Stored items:
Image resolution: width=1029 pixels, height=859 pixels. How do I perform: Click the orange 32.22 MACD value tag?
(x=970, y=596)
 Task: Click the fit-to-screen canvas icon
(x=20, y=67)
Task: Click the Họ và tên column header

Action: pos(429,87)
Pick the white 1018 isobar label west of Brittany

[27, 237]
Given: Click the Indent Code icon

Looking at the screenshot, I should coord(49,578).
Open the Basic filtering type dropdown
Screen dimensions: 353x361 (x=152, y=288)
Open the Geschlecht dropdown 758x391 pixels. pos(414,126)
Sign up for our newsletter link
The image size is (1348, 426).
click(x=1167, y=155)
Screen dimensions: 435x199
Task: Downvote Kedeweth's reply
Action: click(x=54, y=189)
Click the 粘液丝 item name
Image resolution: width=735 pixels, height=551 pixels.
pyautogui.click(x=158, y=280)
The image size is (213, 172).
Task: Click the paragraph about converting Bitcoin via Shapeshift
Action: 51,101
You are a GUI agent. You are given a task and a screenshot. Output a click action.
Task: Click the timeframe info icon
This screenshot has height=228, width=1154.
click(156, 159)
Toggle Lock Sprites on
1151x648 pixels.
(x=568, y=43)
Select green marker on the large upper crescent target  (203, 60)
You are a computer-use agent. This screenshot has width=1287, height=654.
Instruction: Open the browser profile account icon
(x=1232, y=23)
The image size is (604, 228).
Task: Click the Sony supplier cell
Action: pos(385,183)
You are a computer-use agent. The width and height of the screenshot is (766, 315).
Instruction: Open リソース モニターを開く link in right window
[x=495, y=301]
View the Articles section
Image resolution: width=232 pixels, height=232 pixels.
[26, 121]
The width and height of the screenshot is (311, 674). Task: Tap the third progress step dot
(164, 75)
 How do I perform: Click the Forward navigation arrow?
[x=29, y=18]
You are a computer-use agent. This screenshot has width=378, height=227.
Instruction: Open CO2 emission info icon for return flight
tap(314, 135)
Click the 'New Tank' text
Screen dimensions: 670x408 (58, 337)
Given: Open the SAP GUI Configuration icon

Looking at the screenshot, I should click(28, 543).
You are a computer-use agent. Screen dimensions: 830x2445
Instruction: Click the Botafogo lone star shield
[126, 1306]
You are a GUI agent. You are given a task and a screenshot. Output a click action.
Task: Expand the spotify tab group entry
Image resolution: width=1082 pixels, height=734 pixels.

Task prompt: Using the records given above, list every line that includes the word "computer".

Response for this exercise:
You are a computer-use agent. This screenshot has width=1287, height=654.
You are a computer-use agent. The width and height of the screenshot is (766, 315).
You are a computer-use agent. This screenshot has width=378, height=227.
You are a computer-use agent. Screen dimensions: 830x2445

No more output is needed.